[EXTRACTED INFORMATION]

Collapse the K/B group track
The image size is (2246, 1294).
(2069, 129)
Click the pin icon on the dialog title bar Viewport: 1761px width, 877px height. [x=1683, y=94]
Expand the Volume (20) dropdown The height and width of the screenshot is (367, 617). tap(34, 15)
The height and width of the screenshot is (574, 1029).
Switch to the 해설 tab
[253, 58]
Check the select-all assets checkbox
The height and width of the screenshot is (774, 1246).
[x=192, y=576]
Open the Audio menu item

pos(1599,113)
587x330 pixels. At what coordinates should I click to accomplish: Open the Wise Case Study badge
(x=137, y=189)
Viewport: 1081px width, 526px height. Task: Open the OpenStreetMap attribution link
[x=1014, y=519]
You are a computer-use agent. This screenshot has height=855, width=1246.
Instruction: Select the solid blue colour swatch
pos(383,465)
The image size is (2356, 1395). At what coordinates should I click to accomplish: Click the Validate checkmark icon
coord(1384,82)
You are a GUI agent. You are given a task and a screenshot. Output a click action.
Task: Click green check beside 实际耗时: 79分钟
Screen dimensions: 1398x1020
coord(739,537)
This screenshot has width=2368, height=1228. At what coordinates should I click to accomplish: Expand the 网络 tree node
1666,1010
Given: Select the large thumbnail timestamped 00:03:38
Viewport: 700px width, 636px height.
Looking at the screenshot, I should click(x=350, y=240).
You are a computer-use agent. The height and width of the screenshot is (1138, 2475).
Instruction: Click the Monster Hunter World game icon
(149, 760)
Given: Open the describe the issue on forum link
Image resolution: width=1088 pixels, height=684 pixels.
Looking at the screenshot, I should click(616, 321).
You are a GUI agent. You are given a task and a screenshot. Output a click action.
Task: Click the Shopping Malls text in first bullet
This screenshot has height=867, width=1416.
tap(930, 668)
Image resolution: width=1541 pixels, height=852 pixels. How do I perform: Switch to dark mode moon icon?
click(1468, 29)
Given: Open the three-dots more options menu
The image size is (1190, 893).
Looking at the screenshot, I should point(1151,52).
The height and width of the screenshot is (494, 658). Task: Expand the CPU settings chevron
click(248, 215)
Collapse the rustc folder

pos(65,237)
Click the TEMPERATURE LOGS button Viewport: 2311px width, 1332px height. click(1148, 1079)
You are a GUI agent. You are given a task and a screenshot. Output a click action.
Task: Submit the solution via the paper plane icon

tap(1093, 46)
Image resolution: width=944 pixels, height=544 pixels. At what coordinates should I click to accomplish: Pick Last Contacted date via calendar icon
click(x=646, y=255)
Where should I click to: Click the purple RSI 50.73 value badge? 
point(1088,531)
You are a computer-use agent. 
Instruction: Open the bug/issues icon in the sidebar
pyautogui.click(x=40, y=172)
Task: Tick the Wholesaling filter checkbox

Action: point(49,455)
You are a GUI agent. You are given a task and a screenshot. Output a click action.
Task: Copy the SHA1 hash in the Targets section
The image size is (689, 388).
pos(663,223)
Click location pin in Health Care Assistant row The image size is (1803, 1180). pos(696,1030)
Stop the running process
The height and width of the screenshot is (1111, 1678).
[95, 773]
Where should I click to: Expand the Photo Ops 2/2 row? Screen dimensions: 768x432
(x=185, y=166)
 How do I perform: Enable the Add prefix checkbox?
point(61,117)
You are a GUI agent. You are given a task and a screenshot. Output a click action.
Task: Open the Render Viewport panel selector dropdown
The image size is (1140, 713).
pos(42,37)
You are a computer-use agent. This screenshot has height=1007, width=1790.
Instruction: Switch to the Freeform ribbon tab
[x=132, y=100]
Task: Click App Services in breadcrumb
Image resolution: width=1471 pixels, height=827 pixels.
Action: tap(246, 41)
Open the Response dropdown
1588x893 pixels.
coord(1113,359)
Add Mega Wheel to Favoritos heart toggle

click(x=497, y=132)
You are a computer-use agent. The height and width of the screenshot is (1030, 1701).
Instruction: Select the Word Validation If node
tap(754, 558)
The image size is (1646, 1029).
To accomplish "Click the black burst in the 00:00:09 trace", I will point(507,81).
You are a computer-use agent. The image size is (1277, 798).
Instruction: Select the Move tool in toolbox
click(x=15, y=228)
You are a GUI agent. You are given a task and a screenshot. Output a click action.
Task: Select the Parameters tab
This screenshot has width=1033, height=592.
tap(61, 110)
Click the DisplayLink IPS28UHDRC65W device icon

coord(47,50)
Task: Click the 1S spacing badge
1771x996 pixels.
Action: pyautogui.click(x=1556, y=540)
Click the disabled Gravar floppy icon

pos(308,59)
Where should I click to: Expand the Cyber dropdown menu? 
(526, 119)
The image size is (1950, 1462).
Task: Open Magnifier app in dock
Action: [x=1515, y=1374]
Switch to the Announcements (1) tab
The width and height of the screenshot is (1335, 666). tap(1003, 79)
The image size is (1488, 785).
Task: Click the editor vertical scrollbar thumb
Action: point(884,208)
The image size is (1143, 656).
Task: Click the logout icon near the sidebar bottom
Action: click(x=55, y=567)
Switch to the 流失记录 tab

[/EXTRACTED INFORMATION]

**YOUR GOAL:** An exact copy of every entry above is the expected answer.

**ANSWER SPACE:**
Collapse the K/B group track
The image size is (2246, 1294).
(2069, 129)
Click the pin icon on the dialog title bar Viewport: 1761px width, 877px height. [x=1683, y=94]
Expand the Volume (20) dropdown The height and width of the screenshot is (367, 617). tap(34, 15)
The height and width of the screenshot is (574, 1029).
Switch to the 해설 tab
[253, 58]
Check the select-all assets checkbox
The height and width of the screenshot is (774, 1246).
[x=192, y=576]
Open the Audio menu item

pos(1599,113)
587x330 pixels. At what coordinates should I click to accomplish: Open the Wise Case Study badge
(x=137, y=189)
Viewport: 1081px width, 526px height. Task: Open the OpenStreetMap attribution link
[x=1014, y=519]
You are a computer-use agent. This screenshot has height=855, width=1246.
Instruction: Select the solid blue colour swatch
pos(383,465)
The image size is (2356, 1395). At what coordinates should I click to accomplish: Click the Validate checkmark icon
coord(1384,82)
You are a GUI agent. You are given a task and a screenshot. Output a click action.
Task: Click green check beside 实际耗时: 79分钟
Screen dimensions: 1398x1020
coord(739,537)
This screenshot has width=2368, height=1228. At what coordinates should I click to accomplish: Expand the 网络 tree node
1666,1010
Given: Select the large thumbnail timestamped 00:03:38
Viewport: 700px width, 636px height.
Looking at the screenshot, I should click(x=350, y=240).
You are a computer-use agent. The height and width of the screenshot is (1138, 2475).
Instruction: Click the Monster Hunter World game icon
(149, 760)
Given: Open the describe the issue on forum link
Image resolution: width=1088 pixels, height=684 pixels.
Looking at the screenshot, I should click(616, 321).
You are a GUI agent. You are given a task and a screenshot. Output a click action.
Task: Click the Shopping Malls text in first bullet
This screenshot has height=867, width=1416.
tap(930, 668)
Image resolution: width=1541 pixels, height=852 pixels. How do I perform: Switch to dark mode moon icon?
click(1468, 29)
Given: Open the three-dots more options menu
The image size is (1190, 893).
Looking at the screenshot, I should point(1151,52).
The height and width of the screenshot is (494, 658). Task: Expand the CPU settings chevron
click(248, 215)
Collapse the rustc folder

pos(65,237)
Click the TEMPERATURE LOGS button Viewport: 2311px width, 1332px height. click(1148, 1079)
You are a GUI agent. You are given a task and a screenshot. Output a click action.
Task: Submit the solution via the paper plane icon

tap(1093, 46)
Image resolution: width=944 pixels, height=544 pixels. At what coordinates should I click to accomplish: Pick Last Contacted date via calendar icon
click(x=646, y=255)
Where should I click to: Click the purple RSI 50.73 value badge? 
point(1088,531)
You are a computer-use agent. 
Instruction: Open the bug/issues icon in the sidebar
pyautogui.click(x=40, y=172)
Task: Tick the Wholesaling filter checkbox

Action: point(49,455)
You are a GUI agent. You are given a task and a screenshot. Output a click action.
Task: Copy the SHA1 hash in the Targets section
The image size is (689, 388).
pos(663,223)
Click location pin in Health Care Assistant row The image size is (1803, 1180). pos(696,1030)
Stop the running process
The height and width of the screenshot is (1111, 1678).
[95, 773]
Where should I click to: Expand the Photo Ops 2/2 row? Screen dimensions: 768x432
(x=185, y=166)
 How do I perform: Enable the Add prefix checkbox?
point(61,117)
You are a GUI agent. You are given a task and a screenshot. Output a click action.
Task: Open the Render Viewport panel selector dropdown
The image size is (1140, 713).
pos(42,37)
You are a computer-use agent. This screenshot has height=1007, width=1790.
Instruction: Switch to the Freeform ribbon tab
[x=132, y=100]
Task: Click App Services in breadcrumb
Image resolution: width=1471 pixels, height=827 pixels.
Action: tap(246, 41)
Open the Response dropdown
1588x893 pixels.
coord(1113,359)
Add Mega Wheel to Favoritos heart toggle

click(x=497, y=132)
You are a computer-use agent. The height and width of the screenshot is (1030, 1701).
Instruction: Select the Word Validation If node
tap(754, 558)
The image size is (1646, 1029).
To accomplish "Click the black burst in the 00:00:09 trace", I will point(507,81).
You are a computer-use agent. The image size is (1277, 798).
Instruction: Select the Move tool in toolbox
click(x=15, y=228)
You are a GUI agent. You are given a task and a screenshot. Output a click action.
Task: Select the Parameters tab
This screenshot has width=1033, height=592.
tap(61, 110)
Click the DisplayLink IPS28UHDRC65W device icon

coord(47,50)
Task: Click the 1S spacing badge
1771x996 pixels.
Action: pyautogui.click(x=1556, y=540)
Click the disabled Gravar floppy icon

pos(308,59)
Where should I click to: Expand the Cyber dropdown menu? 
(526, 119)
The image size is (1950, 1462).
Task: Open Magnifier app in dock
Action: [x=1515, y=1374]
Switch to the Announcements (1) tab
The width and height of the screenshot is (1335, 666). tap(1003, 79)
The image size is (1488, 785).
Task: Click the editor vertical scrollbar thumb
Action: point(884,208)
The image size is (1143, 656).
Task: Click the logout icon near the sidebar bottom
Action: click(x=55, y=567)
Switch to the 流失记录 tab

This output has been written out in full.